259 L’indépendance est le souhait qu’exprime toute cité grecque, mais ce souhait est souvent démenti dans les faits, au moins jusqu’à la guerre du Péloponnèse et même jusque dans les premières décennies du ive siècle, par les luttes entre factions qui n’hésitent pas à faire appel à une puissance étrangère pour s’emparer du pouvoir et dominer la faction rivale. Il est vrai que la domination ou, tout au moins, l’influence d’une autre cité grecque laisse subsister le lien entre la communauté civique et ses dieux : celui-ci en revanche risque d’être dénaturé par une domination non-grecque. Sur la collaboration avec l’étranger, ou la compromission avec l’étranger, dans le cas d’Athènes, après l’époque archaïque et les guerres médiques, cf. infra le Chapitre III. Sur l’importance de la stasis, endémique dans les cités grecques malgré l’attachement proclamé à l’indépendance, ou tout au moins à l’autonomie, par chaque cité, cf. notamment Hansen [1998] 2001, 118-119 et bibliographie, p. 266-268.

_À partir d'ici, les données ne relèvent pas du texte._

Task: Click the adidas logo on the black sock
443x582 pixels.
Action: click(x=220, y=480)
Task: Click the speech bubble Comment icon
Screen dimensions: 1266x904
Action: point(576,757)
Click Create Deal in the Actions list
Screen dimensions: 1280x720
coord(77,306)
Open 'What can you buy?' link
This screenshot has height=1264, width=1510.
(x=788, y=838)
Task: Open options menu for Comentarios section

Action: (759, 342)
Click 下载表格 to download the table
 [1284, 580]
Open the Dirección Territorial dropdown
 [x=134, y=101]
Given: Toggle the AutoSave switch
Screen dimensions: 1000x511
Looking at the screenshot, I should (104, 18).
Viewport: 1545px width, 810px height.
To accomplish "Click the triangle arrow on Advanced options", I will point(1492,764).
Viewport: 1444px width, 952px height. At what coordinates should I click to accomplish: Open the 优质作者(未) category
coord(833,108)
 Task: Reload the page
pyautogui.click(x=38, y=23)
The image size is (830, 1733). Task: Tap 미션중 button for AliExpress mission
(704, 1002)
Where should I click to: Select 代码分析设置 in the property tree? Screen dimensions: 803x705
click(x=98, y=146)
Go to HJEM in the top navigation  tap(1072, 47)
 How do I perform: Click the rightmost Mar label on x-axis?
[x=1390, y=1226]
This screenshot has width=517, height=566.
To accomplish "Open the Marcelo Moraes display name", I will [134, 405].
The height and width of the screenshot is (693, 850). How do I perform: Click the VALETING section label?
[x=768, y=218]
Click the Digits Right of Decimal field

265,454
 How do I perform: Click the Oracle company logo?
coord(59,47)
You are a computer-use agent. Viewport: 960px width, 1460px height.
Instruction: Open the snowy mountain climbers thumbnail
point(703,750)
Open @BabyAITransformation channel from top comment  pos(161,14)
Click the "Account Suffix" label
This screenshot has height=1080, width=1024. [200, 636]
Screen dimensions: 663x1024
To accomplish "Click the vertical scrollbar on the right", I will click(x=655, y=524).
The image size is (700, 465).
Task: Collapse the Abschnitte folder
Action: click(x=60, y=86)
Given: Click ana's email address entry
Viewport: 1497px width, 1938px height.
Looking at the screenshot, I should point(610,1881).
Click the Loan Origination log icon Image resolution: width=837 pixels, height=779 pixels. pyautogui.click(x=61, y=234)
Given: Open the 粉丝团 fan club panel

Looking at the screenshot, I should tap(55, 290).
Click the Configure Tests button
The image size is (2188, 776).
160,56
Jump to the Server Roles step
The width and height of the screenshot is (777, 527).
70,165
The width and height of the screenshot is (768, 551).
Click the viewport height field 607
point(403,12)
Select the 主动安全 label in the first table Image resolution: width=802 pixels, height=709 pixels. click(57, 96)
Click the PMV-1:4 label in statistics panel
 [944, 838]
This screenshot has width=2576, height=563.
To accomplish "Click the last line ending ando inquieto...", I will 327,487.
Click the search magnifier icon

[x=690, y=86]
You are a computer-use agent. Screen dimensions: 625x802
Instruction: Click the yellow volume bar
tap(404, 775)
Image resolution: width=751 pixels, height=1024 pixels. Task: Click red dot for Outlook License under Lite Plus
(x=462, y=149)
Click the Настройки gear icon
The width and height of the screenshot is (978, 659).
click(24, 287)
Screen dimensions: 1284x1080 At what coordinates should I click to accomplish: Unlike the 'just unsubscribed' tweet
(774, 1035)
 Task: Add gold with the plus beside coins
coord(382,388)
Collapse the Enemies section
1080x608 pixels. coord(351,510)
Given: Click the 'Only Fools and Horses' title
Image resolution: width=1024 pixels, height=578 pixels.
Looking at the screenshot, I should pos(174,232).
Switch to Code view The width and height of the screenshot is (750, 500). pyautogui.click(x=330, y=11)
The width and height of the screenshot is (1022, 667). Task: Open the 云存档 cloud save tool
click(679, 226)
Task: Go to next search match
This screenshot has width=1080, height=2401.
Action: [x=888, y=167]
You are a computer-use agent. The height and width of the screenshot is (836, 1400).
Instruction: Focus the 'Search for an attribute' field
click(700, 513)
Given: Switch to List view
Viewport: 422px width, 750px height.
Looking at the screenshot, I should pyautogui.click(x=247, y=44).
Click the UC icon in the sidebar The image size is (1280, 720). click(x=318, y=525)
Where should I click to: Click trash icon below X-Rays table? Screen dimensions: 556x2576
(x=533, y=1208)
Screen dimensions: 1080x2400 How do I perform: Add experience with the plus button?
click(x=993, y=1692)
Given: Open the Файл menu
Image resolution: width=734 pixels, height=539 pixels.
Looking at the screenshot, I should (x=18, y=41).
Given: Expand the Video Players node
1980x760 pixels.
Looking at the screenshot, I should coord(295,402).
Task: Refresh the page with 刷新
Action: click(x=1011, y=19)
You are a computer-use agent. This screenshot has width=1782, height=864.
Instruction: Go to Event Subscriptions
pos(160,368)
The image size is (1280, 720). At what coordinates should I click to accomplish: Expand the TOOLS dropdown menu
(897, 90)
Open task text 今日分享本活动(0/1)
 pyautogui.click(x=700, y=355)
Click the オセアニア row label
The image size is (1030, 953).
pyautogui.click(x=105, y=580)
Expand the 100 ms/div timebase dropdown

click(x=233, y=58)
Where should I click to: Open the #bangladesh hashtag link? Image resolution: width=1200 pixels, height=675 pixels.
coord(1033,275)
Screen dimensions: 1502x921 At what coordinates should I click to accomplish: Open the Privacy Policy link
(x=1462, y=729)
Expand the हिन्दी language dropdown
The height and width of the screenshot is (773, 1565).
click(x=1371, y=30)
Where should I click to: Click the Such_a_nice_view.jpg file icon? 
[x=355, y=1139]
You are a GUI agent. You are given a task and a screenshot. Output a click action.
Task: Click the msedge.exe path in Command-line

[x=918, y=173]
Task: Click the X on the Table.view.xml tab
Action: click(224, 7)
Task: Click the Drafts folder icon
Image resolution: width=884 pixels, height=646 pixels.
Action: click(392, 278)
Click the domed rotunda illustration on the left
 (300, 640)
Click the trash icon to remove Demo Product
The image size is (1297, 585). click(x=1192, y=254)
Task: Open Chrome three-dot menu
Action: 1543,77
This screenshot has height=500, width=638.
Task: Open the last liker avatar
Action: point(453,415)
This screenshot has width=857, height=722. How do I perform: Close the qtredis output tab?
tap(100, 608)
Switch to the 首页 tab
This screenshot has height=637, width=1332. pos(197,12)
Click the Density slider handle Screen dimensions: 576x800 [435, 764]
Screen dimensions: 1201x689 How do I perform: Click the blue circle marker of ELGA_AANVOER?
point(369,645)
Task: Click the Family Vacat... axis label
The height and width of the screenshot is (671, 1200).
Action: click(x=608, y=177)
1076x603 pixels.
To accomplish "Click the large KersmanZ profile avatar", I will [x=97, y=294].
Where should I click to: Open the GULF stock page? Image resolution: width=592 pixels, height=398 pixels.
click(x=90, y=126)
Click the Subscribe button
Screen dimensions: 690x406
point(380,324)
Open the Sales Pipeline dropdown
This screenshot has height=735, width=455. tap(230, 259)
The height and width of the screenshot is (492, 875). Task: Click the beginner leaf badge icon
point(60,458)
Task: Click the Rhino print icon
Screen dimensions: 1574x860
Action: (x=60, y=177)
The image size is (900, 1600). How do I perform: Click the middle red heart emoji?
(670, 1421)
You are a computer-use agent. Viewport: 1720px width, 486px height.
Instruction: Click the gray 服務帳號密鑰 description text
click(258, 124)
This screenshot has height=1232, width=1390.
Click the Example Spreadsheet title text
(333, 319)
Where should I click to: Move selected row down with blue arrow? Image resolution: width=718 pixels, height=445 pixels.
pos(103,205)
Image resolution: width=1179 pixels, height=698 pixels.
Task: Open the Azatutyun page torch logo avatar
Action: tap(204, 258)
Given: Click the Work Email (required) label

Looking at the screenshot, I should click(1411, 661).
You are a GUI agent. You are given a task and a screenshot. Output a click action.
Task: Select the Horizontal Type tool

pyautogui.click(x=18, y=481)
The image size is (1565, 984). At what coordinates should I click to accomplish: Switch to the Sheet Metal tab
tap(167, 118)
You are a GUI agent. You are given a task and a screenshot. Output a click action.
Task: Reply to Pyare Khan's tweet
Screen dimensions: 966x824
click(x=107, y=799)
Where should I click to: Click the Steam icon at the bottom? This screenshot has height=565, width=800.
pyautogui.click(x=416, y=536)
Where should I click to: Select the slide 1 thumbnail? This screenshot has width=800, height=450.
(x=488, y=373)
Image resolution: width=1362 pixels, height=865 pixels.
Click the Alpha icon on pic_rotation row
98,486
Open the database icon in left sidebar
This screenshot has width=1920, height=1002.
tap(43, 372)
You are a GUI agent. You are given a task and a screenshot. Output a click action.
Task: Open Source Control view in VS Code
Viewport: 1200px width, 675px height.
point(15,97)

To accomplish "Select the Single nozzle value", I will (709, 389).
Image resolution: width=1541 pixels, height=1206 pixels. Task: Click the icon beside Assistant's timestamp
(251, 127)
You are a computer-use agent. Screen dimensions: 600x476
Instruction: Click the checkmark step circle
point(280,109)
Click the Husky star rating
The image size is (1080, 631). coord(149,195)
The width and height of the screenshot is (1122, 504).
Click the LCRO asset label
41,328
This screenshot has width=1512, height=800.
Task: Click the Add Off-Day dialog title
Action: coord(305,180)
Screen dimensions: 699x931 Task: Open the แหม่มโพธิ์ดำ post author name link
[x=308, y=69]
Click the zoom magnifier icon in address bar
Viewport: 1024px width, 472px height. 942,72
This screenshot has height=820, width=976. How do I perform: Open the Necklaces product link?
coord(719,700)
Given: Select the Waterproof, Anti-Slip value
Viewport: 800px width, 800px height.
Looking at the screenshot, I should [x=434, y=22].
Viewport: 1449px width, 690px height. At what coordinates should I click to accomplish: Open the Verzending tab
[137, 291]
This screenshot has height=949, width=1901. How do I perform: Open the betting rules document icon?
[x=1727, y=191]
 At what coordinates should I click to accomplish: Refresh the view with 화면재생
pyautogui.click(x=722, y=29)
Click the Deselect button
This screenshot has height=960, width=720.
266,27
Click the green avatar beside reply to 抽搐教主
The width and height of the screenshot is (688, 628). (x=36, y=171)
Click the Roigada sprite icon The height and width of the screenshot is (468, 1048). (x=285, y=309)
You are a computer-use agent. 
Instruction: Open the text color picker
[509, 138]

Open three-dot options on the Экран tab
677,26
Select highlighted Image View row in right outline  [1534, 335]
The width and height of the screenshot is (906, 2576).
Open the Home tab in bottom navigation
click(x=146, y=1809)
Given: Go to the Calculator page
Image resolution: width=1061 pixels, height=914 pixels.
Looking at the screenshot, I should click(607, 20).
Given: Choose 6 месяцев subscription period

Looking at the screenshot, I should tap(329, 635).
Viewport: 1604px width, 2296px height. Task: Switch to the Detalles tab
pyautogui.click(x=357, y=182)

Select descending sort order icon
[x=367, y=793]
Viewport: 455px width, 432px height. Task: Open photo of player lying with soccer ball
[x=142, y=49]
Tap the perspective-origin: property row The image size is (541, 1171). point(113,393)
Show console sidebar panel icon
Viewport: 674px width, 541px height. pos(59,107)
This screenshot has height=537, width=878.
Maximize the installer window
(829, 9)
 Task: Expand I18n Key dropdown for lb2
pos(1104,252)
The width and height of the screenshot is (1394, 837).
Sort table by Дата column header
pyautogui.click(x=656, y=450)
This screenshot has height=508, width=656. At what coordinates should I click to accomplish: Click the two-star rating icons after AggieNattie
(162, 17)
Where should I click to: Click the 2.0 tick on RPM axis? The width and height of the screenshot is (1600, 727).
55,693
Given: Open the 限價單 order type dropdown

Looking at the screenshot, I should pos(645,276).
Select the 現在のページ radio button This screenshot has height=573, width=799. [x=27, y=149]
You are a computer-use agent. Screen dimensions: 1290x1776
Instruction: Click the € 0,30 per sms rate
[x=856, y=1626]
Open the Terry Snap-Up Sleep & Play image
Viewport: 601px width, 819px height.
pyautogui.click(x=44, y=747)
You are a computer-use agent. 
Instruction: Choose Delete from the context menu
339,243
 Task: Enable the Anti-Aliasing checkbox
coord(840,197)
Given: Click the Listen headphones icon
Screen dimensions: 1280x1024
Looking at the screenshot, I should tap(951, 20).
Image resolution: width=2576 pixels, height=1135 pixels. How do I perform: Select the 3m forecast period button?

260 Par bien des aspects, la lutte contre les Perses, depuis la conquête des cités grecques d’Asie jusqu’à la seconde guerre médique est ressentie par les Grecs comme une lutte contre des ennemis qui sont foncièrement étrangers et peuvent remettre en cause la nature des relations au territoire ; les guerres entre Grecs en revanche prennent souvent un aspect de guerre civile.
261 Cf. p. 000. À un moment donné peut se poser la question de savoir s’il faut demeurer sur la terre de la patrie qui est asservie ou risque de l’être : tel est le dilemme de la seconde guerre médique pour les Athéniens avant Salamine, dilemme qu’avaient connu les Phocéens au moment de la conquête de leur cité par les Perses. En 413, Nicias déclare à ses soldats : “Car ce sont les hommes qui font une cité et non des remparts et des navires vides de troupes.” (Thc. 7.77.7, trad. D. Roussel).
262 La lamentation perpétuelle, que Périclès condamne dans son oraison funèbre (Thc. 2.44), le thrène sans fin, rendent l’amnistie et la reconstruction impossibles : à propos du thrène sans fin d’Électre chez Sophocle, et du refus d’amnistie d’Agamemnon (El., v. 481), cf. Loraux 1999, 38 et 40-41. Le politique est fondé “sur le consensus et le vivre ensemble” : cf. Loraux 1997. Sur la capacité de continuer à vivre ensemble, voir Ober 2005, 2-10.